• [REQUIRED WORK] Your task is to work out how many lines in the data that follows hold "kanałem" and to state that number alone.

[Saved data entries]
+++

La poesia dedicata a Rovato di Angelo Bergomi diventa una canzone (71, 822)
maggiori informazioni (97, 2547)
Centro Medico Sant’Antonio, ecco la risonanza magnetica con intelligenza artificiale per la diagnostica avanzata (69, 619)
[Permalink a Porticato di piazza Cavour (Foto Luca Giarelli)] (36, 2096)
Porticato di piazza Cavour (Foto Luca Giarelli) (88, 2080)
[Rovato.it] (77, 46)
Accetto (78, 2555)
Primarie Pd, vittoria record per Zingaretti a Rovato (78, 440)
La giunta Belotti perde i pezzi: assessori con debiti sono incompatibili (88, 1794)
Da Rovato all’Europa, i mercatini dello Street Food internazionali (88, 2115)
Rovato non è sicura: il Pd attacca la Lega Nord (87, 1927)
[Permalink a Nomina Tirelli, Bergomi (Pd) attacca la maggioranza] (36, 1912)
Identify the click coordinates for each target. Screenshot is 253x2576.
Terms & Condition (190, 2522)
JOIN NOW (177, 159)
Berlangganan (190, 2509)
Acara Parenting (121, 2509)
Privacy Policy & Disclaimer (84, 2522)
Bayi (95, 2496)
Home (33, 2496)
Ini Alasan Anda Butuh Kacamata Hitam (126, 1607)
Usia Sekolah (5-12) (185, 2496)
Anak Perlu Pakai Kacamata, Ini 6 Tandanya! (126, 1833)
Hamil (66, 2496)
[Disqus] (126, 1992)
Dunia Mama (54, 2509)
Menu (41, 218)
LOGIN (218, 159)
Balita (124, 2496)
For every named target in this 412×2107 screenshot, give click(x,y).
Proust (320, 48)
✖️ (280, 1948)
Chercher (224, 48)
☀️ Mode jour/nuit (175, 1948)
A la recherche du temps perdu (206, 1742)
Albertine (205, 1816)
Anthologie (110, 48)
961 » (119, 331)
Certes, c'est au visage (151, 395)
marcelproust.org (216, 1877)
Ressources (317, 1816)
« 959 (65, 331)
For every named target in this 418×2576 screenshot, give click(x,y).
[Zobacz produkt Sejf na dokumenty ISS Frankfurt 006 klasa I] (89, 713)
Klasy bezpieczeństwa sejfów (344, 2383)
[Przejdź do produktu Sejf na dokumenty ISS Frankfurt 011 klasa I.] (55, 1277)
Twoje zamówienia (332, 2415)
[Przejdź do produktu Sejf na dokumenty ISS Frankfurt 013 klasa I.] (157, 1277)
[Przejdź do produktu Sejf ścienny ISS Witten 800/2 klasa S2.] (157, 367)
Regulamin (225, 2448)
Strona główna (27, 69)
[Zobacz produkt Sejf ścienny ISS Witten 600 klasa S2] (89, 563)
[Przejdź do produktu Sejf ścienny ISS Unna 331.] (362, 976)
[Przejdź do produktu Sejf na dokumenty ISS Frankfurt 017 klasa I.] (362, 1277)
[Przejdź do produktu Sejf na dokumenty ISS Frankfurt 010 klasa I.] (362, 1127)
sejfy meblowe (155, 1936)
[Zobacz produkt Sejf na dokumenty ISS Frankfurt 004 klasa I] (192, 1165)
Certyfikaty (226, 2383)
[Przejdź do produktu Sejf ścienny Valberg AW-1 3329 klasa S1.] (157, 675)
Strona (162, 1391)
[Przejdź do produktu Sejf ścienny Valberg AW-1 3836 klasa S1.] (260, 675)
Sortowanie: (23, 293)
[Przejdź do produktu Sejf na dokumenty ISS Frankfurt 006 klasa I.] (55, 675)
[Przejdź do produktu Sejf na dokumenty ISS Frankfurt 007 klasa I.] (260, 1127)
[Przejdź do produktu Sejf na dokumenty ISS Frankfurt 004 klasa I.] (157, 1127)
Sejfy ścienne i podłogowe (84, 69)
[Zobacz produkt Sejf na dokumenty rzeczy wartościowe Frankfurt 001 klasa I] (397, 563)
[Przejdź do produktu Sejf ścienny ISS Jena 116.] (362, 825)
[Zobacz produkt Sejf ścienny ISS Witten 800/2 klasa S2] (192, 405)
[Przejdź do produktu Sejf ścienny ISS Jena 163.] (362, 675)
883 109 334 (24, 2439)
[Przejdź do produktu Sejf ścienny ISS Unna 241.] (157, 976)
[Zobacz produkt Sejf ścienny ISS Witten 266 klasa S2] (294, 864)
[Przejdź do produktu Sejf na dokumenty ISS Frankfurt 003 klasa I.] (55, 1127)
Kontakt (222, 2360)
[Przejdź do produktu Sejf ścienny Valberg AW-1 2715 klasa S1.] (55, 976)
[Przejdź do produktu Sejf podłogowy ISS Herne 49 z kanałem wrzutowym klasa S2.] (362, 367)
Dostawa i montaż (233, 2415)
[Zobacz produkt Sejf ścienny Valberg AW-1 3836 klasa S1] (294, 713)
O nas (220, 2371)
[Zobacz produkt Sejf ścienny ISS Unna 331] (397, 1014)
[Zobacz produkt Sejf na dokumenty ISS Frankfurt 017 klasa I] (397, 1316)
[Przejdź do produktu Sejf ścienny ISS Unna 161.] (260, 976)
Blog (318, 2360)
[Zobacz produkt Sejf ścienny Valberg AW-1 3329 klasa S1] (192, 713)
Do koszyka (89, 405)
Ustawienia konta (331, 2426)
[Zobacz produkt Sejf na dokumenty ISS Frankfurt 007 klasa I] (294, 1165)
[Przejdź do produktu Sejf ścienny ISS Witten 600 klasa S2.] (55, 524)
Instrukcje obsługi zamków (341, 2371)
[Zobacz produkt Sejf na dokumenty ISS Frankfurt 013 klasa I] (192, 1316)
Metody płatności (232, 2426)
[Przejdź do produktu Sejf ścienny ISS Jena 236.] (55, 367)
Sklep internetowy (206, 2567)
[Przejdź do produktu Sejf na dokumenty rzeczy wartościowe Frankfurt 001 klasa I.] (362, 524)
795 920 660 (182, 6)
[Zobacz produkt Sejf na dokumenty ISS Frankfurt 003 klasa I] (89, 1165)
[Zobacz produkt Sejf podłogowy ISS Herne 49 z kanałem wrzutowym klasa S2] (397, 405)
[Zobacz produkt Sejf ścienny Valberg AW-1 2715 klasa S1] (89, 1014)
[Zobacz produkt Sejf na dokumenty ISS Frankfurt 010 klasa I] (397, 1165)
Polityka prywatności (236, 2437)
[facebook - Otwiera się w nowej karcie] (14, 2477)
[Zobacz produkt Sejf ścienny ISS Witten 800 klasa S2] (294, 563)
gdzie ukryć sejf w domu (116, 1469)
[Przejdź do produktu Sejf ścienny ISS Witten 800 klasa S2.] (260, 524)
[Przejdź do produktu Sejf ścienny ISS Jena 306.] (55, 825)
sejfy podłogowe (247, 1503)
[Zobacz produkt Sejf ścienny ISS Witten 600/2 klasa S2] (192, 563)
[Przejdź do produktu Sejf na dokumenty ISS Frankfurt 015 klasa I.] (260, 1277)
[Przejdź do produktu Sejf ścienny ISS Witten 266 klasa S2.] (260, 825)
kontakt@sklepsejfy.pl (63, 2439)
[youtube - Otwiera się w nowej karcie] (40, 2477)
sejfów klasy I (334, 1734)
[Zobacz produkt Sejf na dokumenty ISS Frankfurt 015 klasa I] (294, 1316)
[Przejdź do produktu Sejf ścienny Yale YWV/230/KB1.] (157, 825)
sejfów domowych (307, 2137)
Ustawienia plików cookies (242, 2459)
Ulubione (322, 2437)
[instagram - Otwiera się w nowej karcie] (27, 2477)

+++

• [ANSWER FOR THIS EXERCISE] 2